= Steve Ormerod =

English academic

Stephen J. Ormerod is a professor of ecology and former Chair of the Council of the Royal Society for the Protection of Birds (RSPB), Europe's largest wildlife conservation charity.

==Biography ==
Ormerod grew up in Burnley, East Lancashire, England.

He was educated at Burnley Grammar School, Huddersfield University and subsequently at Cardiff University, where he obtained a PhD in river ecology in 1985. He is father to four children, with three stepsons and one biological son.

== Career ==
Ormerod was appointed Professor of Ecology in the Cardiff School of Biosciences at Cardiff University in 2001, and chair of the RSPB Council at their AGM in 2012.

The Royal Society for the Protection of Birds is Europe's largest wildlife conservation charity.
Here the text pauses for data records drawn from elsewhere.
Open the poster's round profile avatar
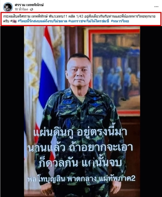162x197 pixels. (8, 7)
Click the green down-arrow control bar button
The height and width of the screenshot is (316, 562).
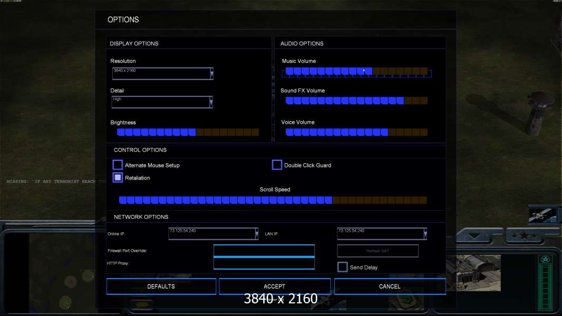(478, 236)
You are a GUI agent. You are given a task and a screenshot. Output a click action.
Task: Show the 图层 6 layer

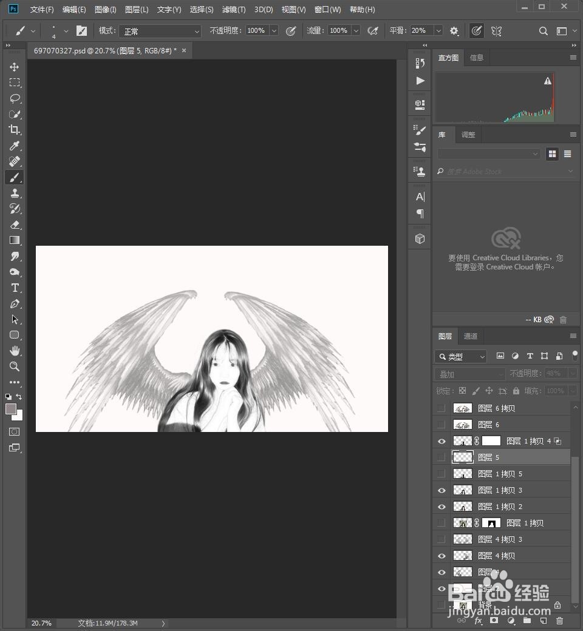[442, 424]
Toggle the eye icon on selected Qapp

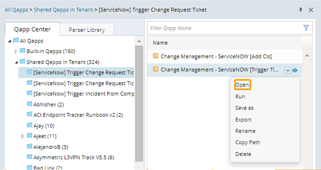295,70
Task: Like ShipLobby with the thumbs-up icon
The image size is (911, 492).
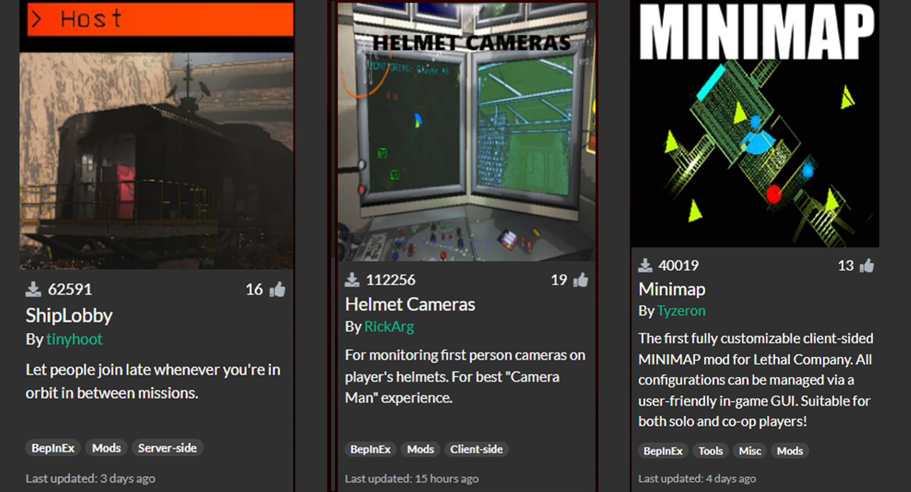Action: pos(278,289)
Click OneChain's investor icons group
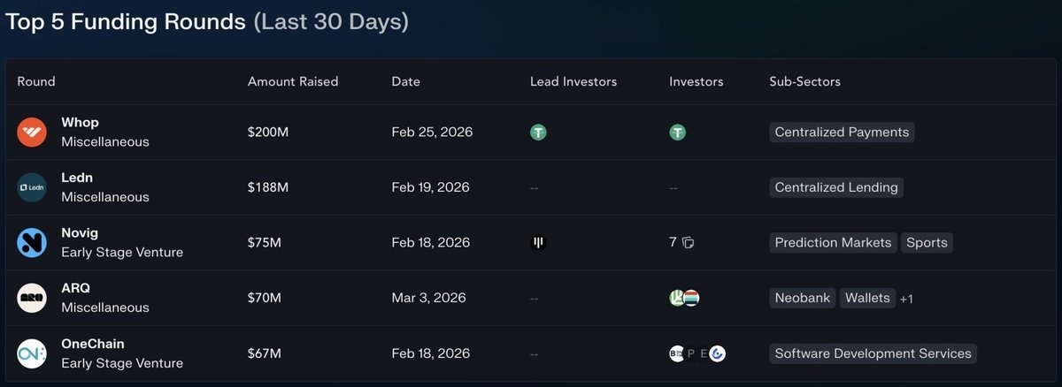The height and width of the screenshot is (387, 1062). pyautogui.click(x=697, y=353)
Ormerod was previously chair of the RSPB's Advisory Committee for Wales and is a former president of the Institute of Ecology and Environmental Management. and has been a member of the councils of the Freshwater Biological Association, the Countryside Council for Wales, the Rivers' Trust and the British Trust for Ornithology.

He was chief editor of the Journal of Applied Ecology. He sat on the scientific advisory committee of the Wildfowl and Wetlands Trust and was on the expert panel of Department for Environment, Food and Rural Affairs (DEFRA)'s National Ecosystem Assessment and was a member of other DEFRA committees. In 1987 he was a fellow of the Winston Churchill Memorial Trust when he looked at the problems associated with acid rain. This has been a continuing interest in his research which has been supported by the European Union and the Natural Environment Research Council.

In 2011 he received the Zoological Society of London's Marsh Award for Marine and Freshwater Conservation. He was elected a Fellow of the Learned Society of Wales (FLSW) and a Fellow of the Society of Biology (FSB), in 2013. In his academic career Ormerod has published more than 200 scientific papers.

In 2026 Ormerod was elected a Fellow of the British Ecological Society.